Lars Wirzenius: November, 2003

Contents

Tuesday, November 18, 2003

Quote: Yannis's Law

Yannis's Law:

Programmer productivity doubles every 6 years.

He even has the numbers to produce it. Even if he provocative, he might be onto something.


Oliotalo: Remote debugging

The wonderful world of remote embedded development: I'm debugging a piece of code, written in Hedgehog Lisp, which works fine on the test box at the office and crashes on the production box somewhere in the middle of a forest. I have no access to the debugging logs the box writes to a serial port. I do have, however, access to the logs of the web server from where the box fetches its byte code. Also, I can (most of the time) make the box send me an SMS message.

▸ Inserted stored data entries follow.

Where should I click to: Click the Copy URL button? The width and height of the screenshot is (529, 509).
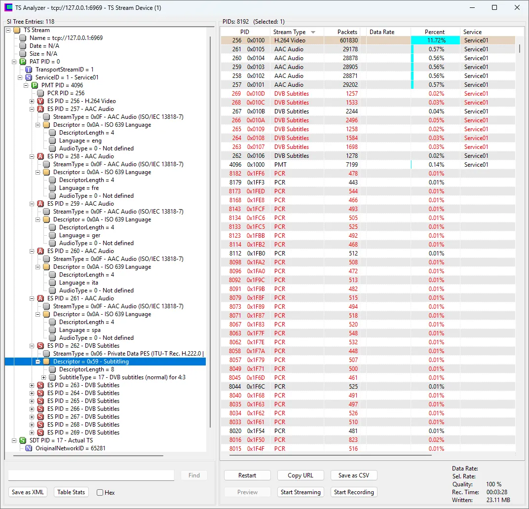pyautogui.click(x=301, y=475)
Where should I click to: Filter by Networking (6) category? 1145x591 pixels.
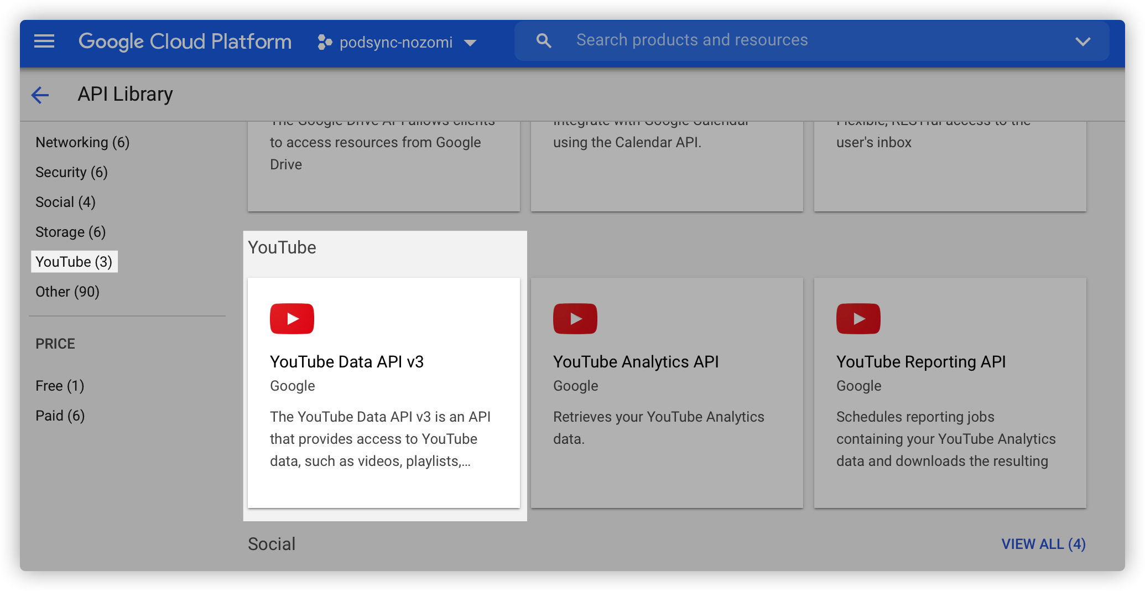(x=82, y=142)
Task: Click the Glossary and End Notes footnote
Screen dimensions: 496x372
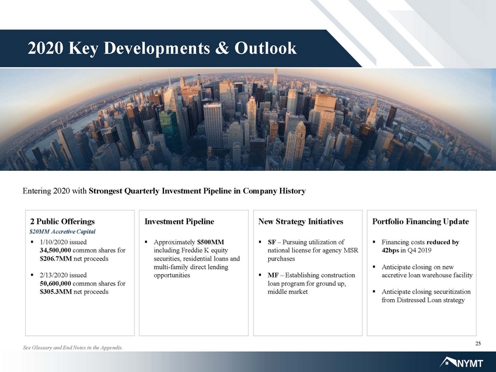Action: 73,348
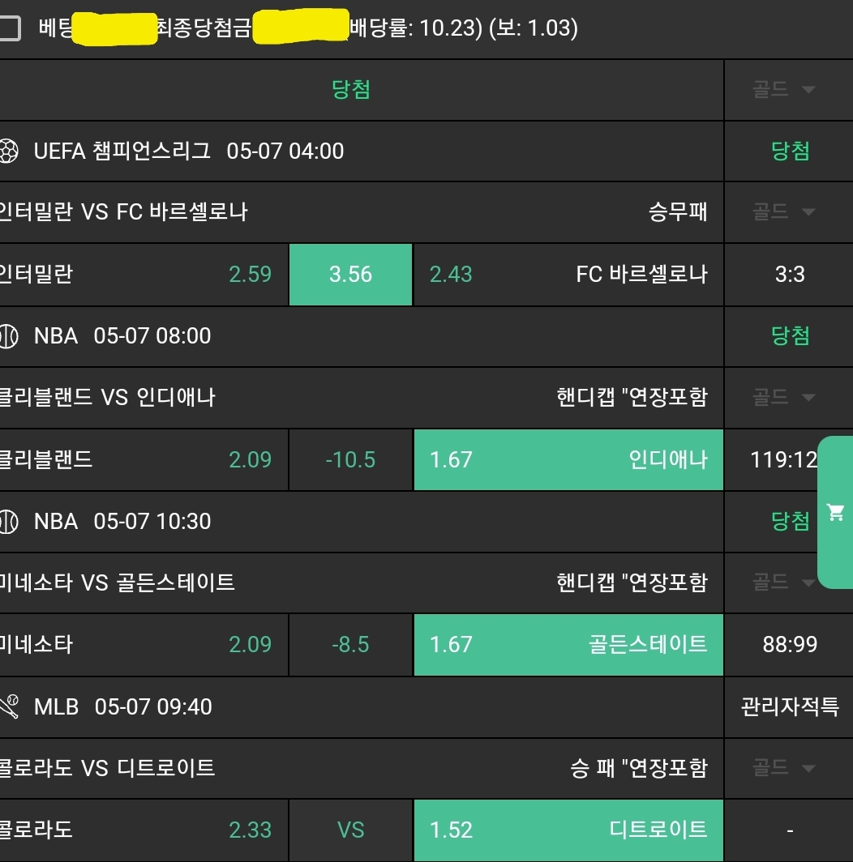Tick the checkbox next to the bet summary
Screen dimensions: 853x862
click(9, 29)
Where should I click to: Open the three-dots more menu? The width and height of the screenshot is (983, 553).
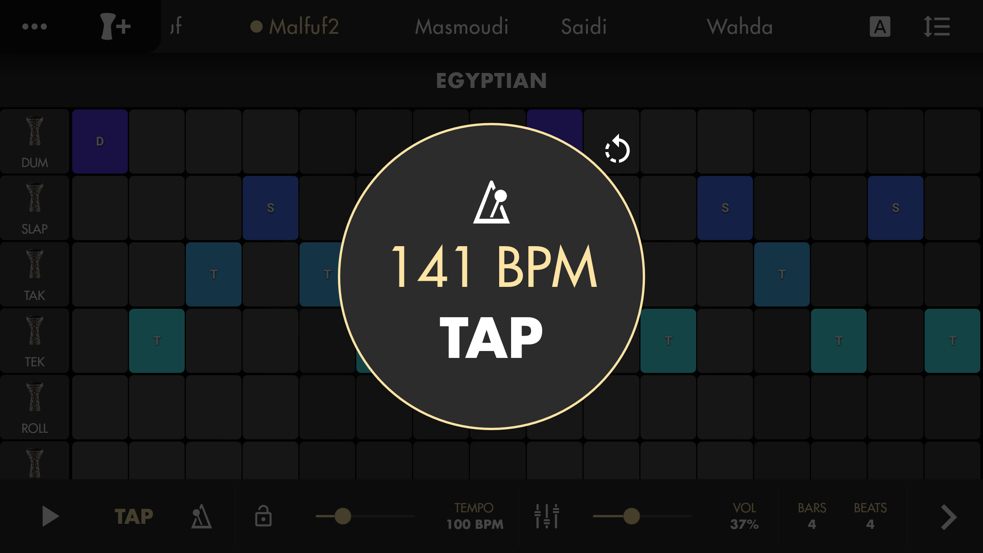pyautogui.click(x=35, y=26)
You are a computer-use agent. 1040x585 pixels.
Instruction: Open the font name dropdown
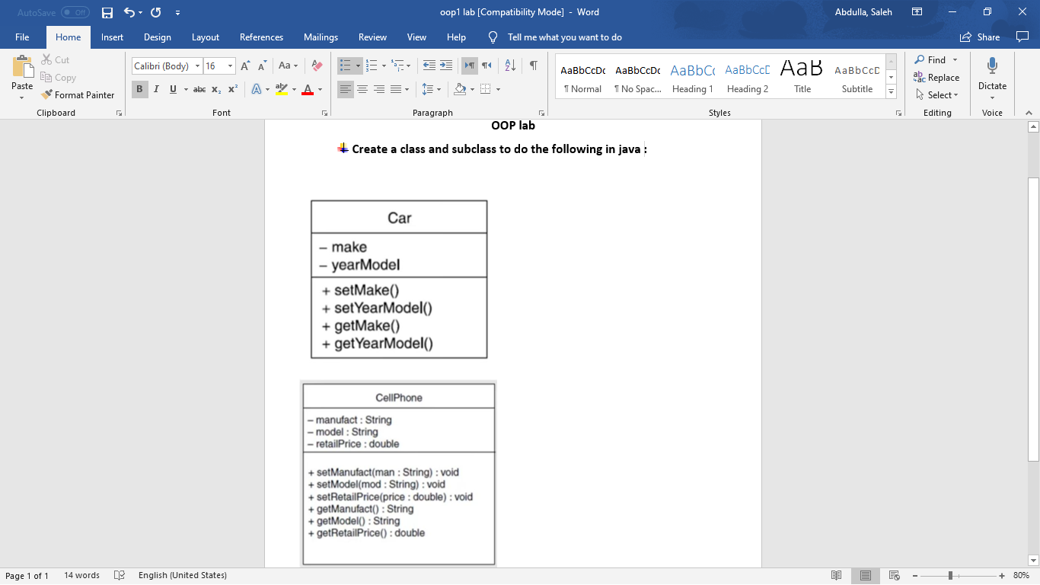click(x=197, y=66)
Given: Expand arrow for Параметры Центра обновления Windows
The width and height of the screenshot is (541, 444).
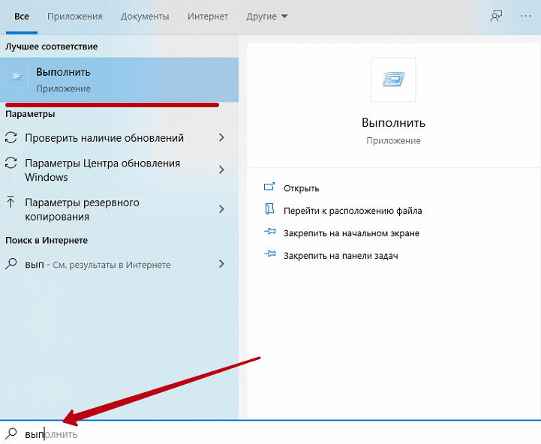Looking at the screenshot, I should click(221, 170).
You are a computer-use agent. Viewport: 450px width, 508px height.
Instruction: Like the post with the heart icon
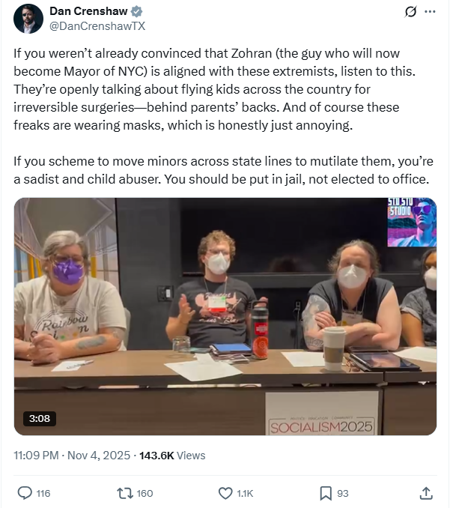(225, 493)
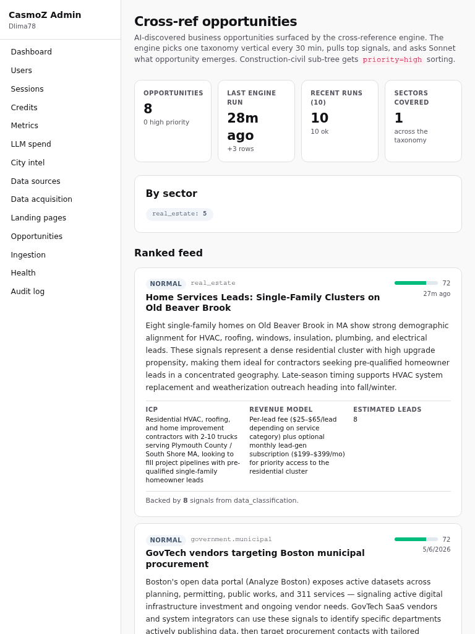The image size is (475, 634).
Task: Select Credits in the navigation
Action: pos(24,108)
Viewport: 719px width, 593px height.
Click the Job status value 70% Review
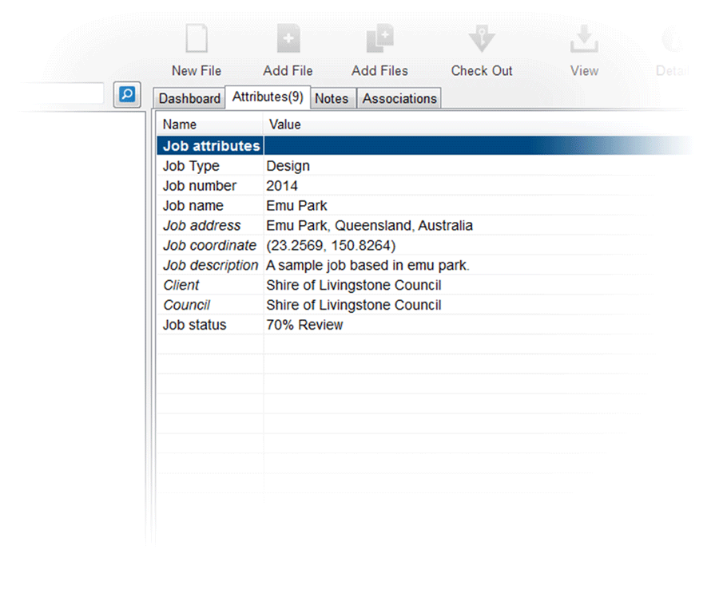click(304, 325)
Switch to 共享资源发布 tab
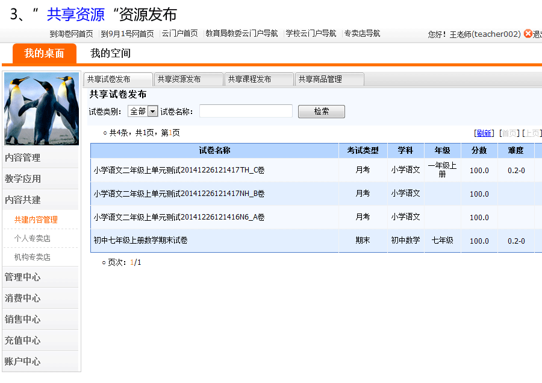542x383 pixels. pos(188,80)
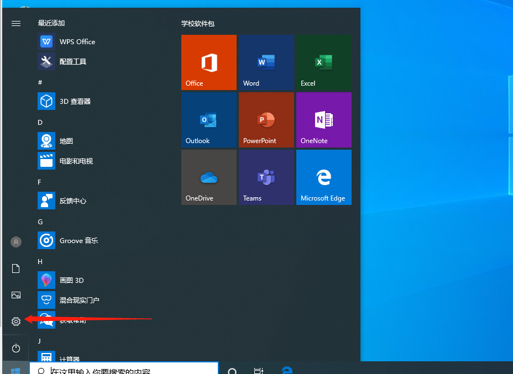Image resolution: width=513 pixels, height=374 pixels.
Task: Launch Microsoft Teams
Action: pos(266,177)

I therefore try to pinpoint the exact place where the code crashes in the production box by watching differences between timestamps for when the byte code is fetched. If the difference is less than two minutes, the program crashed. If it is ten minutes, and I get an SMS, then it worked.

Monday, November 17, 2003

Quote: Commenting code

I was reading an old thread on commenting code in comp.programming. The funniest example was this:

i++; /* TODO: make this pre-increment - more efficient */

That comment is wrong in so many ways it is impossible not to laugh at it. The funniest stupid comment I have experienced, however, is this:

/* The following line has been commented out */

Presumably someone, somewhere collects such comments on a webpage.

Sunday, November 16, 2003

Oliotalo: Long day

Spent over 24 hours at the office, starting on Thursday afternoon. One long hacking session, mostly, but towards the end it was mostly waiting for the customer to get the box installed and start testing. They had some trouble with it, so in the end they didn't get to test much. More to happen on Monday, if I don't feel too weak from the flu.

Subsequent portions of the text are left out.